In light of the above, the ALJ’s conclusion that Plaintiff could perform sedentary
work was not supported by substantial evidence in the record. Remand is appropriate
so that the ALJ may properly weigh the medical opinions of Plaintiff’s treating sources
and clarify her basis for her assessment of the evidence in formulating Plaintiff’s RFC.

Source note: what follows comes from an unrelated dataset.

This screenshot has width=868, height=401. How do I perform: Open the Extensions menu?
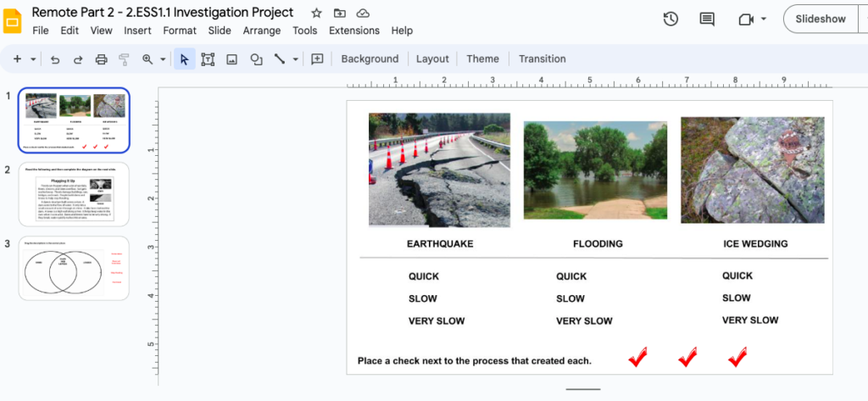click(x=354, y=31)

B. Plaintiff’s Remaining Arguments
As stated herein, Plaintiff argues that the ALJ erred in finding that her
concussion/post-concussion impairment was non-severe. (Dkt. No. 9 at 13-16 [Pl.’s
Mem. of Law].) Plaintiff further argues that the ALJ failed to assess the effects of
Plaintiff’s cognitive/psychiatric impairments on her ability to maintain a regular schedule,
attendance, concentration, and work pace. (Id. at 19-21.) Lastly, Plaintiff argues the
AC failed to consider the medical source statement completed by Christopher Yanusas,
Ph.D. (Id. at 21-22.)
Plaintiff’s remaining arguments focus primarily on her cognitive abilities. This
Court need not specifically address Plaintiff’s remaining arguments because this matter
is already being remanded for a proper evaluation of Plaintiff’s treating source opinions
and RFC determination. Plaintiff submitted a medical source statement to the AC from
Dr. Yanusus, who treated Plaintiff for her concussion/post-concussion syndrome. (T.
814-815.) On remand the ALJ will have before her Dr. Yanusus’s statement and
therefore the ALJ may review and give Dr. Yanusus’s statement the weight she deems
ACCORDINGLY, it is
ORDERED that Plaintiff’s motion for judgment on the pleadings (Dkt. No. 9) is
GRANTED; and it is further
ORDERED that Defendant’s motion for judgment on the pleadings (Dkt. No. 10)
is DENIED; and it is further
ORDERED that this matter is REMANDED to Defendant, pursuant to 42 U.S.C. §
405(g), for further proceedings consistent with this Decision and Order.